Much has been made by opponents of voluntary euthanasia of the Remmelink report, since it was commissioned in the Netherlands. The results of this report were summarised in the Lancet in 1991. It is clear from the Lancet article that this is a detailed, careful study of euthanasia in that country. The estimate for active voluntary euthanasia in the Netherlands at the time of the study was 1.8 per cent of the population. The most common reasons given for requesting euthanasia were: Loss of dignity, 57 per cent; unworthy dying, 46 per cent; pain, 46 per cent; and being dependent on others, 33 per cent. You will notice, Mr Speaker, that there is an overlap in those figures; they do not add up to 100 per cent, because people would give two reasons. In only 5.3 per cent of cases was pain the only reason.

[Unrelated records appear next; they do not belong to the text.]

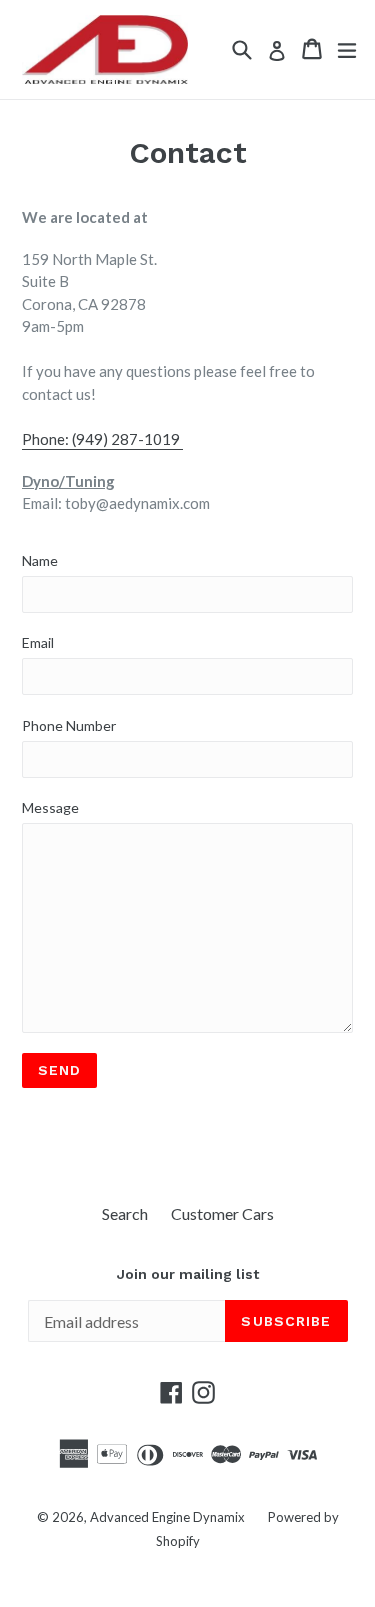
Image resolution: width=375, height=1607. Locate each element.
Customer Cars (222, 1213)
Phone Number (69, 725)
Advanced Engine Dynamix (167, 1517)
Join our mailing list (188, 1274)
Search (125, 1213)
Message (50, 807)
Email (38, 642)
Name (40, 560)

The report showed that each year there were approximately 9,000 explicit requests for euthanasia, of which one-third were agreed to. In addition, over 25,000 patients each year seek assurance from their doctors that the doctors will assist them if the suffering becomes unbearable. As the report showed, in the Netherlands the availability of the option alone under certain circumstances is valued by patients and falls well short of euthanasia on demand. There was an estimated 0.8 per cent life-terminating acts performed without the consent of the patient. Although almost all of those were clearly suffering severely and their life was shortened by a few days or hours only, cases such as this give serious cause for concern as they cut across the principle that there must always be a serious and informed request from the patient. This is the situation that occurs in Australia today, without voluntary euthanasia. Once again I stress that it only reinforces the need for strict guidelines so that this cannot occur in the future.